» **Task to complete**
Copy out the notebook excerpt below in full, character for character, with no changes.

» **Selected excerpt**
┌────────

In [1]:
import pandas as pd
from sklearn.feature_extraction.text import TfidfVectorizer
from transformers import BertTokenizer, BertModel
import torch
import pickle
import numpy as np
print("Libraries are Loaded")

Libraries are Loaded


In [2]:
# Load the preprocessed data into a DataFrame
data = pd.read_csv('preprocessed_data.csv')

In [3]:
# Fill NaN values in 'Title' and 'Abstract' columns with empty strings
data['Title'] = data['Title'].fillna('')
data['Abstract'] = data['Abstract'].fillna('')

In [4]:
# Extract the 'Title' and 'Abstract' columns
titles = data['Title'].tolist()
abstracts = data['Abstract'].tolist()

In [5]:
# BERT Tokenizer and Model
tokenizer = BertTokenizer.from_pretrained('bert-base-uncased')
model = BertModel.from_pretrained('bert-base-uncased')

└────────

» **Given data**
┌────────

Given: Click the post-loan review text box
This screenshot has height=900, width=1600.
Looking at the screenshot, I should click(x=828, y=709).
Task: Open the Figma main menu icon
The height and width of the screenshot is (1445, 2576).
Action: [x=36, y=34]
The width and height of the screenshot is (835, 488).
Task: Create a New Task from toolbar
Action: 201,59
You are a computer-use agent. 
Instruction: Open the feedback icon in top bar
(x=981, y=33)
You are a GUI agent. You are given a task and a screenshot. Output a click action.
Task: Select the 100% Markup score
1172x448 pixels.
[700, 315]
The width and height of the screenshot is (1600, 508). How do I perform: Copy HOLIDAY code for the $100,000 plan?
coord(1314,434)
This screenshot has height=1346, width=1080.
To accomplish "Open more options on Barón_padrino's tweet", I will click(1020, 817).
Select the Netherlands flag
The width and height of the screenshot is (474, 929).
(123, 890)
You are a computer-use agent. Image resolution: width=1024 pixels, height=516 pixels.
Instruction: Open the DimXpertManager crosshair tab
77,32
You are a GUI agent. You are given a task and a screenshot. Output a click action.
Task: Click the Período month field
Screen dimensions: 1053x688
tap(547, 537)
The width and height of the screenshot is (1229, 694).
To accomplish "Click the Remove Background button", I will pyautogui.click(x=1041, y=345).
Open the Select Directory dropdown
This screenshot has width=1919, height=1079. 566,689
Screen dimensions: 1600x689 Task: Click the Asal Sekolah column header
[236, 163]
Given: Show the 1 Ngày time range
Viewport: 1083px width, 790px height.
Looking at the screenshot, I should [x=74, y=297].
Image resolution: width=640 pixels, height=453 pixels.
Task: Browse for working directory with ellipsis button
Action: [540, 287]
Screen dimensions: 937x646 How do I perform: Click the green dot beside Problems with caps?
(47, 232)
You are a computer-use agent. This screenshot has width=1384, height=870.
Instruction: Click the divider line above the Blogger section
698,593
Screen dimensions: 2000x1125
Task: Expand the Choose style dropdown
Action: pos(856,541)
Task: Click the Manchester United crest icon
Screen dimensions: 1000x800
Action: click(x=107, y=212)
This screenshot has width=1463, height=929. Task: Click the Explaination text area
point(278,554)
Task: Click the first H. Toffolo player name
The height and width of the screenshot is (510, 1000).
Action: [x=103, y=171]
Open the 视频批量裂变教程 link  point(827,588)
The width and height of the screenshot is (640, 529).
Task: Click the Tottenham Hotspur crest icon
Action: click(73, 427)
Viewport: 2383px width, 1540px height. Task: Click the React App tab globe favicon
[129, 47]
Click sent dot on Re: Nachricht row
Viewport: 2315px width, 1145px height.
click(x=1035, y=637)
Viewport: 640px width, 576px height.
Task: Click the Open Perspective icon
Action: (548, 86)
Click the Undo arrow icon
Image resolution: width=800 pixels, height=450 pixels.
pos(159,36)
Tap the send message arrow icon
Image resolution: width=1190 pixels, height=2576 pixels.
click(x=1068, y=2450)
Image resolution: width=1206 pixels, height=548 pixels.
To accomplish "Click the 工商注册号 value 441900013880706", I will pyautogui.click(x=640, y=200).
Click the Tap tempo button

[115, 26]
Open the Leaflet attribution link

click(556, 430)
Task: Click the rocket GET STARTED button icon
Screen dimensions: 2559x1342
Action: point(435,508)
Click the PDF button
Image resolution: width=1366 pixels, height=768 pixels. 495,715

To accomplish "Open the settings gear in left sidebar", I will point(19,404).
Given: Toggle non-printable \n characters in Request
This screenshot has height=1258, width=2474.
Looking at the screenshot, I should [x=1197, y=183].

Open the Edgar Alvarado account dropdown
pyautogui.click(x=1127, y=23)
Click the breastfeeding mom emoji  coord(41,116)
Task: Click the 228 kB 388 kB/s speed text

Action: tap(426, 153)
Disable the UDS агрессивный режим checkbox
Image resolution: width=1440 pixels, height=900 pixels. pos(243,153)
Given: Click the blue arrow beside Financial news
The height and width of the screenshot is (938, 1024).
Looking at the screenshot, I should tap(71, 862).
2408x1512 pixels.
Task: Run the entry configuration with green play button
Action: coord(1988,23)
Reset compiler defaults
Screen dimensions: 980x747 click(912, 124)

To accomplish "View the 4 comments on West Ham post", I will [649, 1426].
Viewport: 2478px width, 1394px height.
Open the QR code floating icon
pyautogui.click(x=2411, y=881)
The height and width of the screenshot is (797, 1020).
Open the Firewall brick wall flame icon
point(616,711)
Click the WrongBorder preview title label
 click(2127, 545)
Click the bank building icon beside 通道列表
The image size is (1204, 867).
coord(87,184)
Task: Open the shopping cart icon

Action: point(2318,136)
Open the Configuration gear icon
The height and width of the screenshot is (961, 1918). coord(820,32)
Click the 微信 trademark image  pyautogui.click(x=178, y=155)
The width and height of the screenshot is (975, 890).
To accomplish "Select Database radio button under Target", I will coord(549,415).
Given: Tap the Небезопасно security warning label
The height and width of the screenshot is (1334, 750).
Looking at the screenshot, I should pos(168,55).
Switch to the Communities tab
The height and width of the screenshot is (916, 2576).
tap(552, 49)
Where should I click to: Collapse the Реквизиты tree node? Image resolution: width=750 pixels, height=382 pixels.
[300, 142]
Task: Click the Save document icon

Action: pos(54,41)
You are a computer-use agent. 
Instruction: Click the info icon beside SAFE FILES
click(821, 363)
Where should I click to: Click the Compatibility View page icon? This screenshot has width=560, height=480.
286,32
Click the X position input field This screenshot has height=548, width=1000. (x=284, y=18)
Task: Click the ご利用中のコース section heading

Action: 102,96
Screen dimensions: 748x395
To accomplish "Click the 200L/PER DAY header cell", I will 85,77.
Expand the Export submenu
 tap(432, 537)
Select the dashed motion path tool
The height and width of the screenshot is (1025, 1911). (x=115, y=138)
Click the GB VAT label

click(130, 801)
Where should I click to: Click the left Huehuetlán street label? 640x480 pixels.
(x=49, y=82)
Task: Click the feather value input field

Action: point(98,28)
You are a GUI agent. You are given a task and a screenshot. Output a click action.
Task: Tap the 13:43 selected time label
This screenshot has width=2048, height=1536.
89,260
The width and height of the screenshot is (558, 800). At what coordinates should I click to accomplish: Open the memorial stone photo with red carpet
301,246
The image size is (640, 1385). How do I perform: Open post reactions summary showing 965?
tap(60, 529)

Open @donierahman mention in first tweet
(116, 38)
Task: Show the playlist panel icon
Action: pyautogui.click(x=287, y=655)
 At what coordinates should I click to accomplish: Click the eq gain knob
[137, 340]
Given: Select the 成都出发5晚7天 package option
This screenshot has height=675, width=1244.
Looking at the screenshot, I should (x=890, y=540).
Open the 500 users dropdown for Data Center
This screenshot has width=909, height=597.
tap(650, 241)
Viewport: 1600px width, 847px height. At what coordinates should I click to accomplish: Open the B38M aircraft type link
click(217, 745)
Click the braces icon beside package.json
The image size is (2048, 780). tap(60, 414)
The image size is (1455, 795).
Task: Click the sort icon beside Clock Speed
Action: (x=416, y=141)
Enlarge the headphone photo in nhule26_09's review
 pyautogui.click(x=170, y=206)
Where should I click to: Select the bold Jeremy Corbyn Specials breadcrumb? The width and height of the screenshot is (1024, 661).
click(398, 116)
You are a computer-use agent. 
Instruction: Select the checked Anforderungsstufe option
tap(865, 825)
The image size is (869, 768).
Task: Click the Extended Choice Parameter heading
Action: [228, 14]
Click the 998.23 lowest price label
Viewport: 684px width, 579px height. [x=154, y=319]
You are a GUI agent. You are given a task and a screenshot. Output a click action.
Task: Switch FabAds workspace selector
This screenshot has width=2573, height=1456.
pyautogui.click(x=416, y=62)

└────────

» **Expected answer**
In [1]:
import pandas as pd
from sklearn.feature_extraction.text import TfidfVectorizer
from transformers import BertTokenizer, BertModel
import torch
import pickle
import numpy as np
print("Libraries are Loaded")

Libraries are Loaded


In [2]:
# Load the preprocessed data into a DataFrame
data = pd.read_csv('preprocessed_data.csv')

In [3]:
# Fill NaN values in 'Title' and 'Abstract' columns with empty strings
data['Title'] = data['Title'].fillna('')
data['Abstract'] = data['Abstract'].fillna('')

In [4]:
# Extract the 'Title' and 'Abstract' columns
titles = data['Title'].tolist()
abstracts = data['Abstract'].tolist()

In [5]:
# BERT Tokenizer and Model
tokenizer = BertTokenizer.from_pretrained('bert-base-uncased')
model = BertModel.from_pretrained('bert-base-uncased')